**Work to complete**
Give again, word for word, each line below starting at the one that contains "This screenshot has height=1013, width=1800." and ending at the one that contains "Screen dimensions: 1387x623".
********
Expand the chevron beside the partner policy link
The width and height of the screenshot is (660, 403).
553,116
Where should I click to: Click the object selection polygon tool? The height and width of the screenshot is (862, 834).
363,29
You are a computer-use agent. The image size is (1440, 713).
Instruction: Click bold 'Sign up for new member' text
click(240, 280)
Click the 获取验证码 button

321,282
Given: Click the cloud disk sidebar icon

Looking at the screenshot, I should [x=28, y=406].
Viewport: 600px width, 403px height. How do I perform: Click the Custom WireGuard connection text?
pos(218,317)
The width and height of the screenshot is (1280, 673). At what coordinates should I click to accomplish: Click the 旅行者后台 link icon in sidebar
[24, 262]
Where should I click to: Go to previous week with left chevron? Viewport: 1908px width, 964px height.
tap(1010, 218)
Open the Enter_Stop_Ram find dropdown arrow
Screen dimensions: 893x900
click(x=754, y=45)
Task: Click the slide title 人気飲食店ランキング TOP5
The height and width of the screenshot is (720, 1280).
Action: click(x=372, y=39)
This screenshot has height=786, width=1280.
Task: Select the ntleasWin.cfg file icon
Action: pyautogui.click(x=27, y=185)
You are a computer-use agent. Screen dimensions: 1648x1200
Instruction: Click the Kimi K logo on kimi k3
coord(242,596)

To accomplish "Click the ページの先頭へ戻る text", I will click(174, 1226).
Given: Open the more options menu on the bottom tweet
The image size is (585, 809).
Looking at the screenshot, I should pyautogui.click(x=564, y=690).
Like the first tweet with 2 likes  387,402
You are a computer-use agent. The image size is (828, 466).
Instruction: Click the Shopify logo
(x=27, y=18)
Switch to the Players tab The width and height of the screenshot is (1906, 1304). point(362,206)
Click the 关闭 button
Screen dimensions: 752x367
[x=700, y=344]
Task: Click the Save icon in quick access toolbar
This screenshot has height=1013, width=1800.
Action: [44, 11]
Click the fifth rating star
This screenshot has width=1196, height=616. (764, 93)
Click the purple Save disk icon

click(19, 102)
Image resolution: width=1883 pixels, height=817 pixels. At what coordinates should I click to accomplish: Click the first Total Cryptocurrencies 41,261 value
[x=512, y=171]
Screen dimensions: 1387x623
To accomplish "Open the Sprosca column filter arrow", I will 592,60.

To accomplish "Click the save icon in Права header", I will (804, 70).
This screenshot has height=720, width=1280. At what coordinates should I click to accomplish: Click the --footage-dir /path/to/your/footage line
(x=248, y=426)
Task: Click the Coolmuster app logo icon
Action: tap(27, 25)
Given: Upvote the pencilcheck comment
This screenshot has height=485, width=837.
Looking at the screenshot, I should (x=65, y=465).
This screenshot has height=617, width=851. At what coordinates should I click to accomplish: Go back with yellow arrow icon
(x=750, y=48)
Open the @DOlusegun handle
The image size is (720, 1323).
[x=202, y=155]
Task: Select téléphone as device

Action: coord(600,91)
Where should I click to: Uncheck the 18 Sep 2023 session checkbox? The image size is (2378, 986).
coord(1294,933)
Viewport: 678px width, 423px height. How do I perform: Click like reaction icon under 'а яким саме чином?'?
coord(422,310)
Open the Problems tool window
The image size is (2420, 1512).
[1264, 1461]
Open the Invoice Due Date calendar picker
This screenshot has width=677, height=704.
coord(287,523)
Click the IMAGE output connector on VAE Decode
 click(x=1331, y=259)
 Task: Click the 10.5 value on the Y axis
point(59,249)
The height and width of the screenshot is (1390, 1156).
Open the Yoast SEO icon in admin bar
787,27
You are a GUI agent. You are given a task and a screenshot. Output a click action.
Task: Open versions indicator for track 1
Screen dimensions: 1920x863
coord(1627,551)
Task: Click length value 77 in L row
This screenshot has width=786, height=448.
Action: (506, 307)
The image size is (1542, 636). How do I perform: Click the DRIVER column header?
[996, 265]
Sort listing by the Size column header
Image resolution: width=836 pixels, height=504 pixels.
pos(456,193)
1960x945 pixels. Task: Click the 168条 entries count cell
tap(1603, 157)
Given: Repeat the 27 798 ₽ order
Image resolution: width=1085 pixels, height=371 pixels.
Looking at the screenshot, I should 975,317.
********
**Result of the task**
This screenshot has height=1013, width=1800.
Action: [44, 11]
Click the fifth rating star
This screenshot has width=1196, height=616. (764, 93)
Click the purple Save disk icon

click(19, 102)
Image resolution: width=1883 pixels, height=817 pixels. At what coordinates should I click to accomplish: Click the first Total Cryptocurrencies 41,261 value
[x=512, y=171]
Screen dimensions: 1387x623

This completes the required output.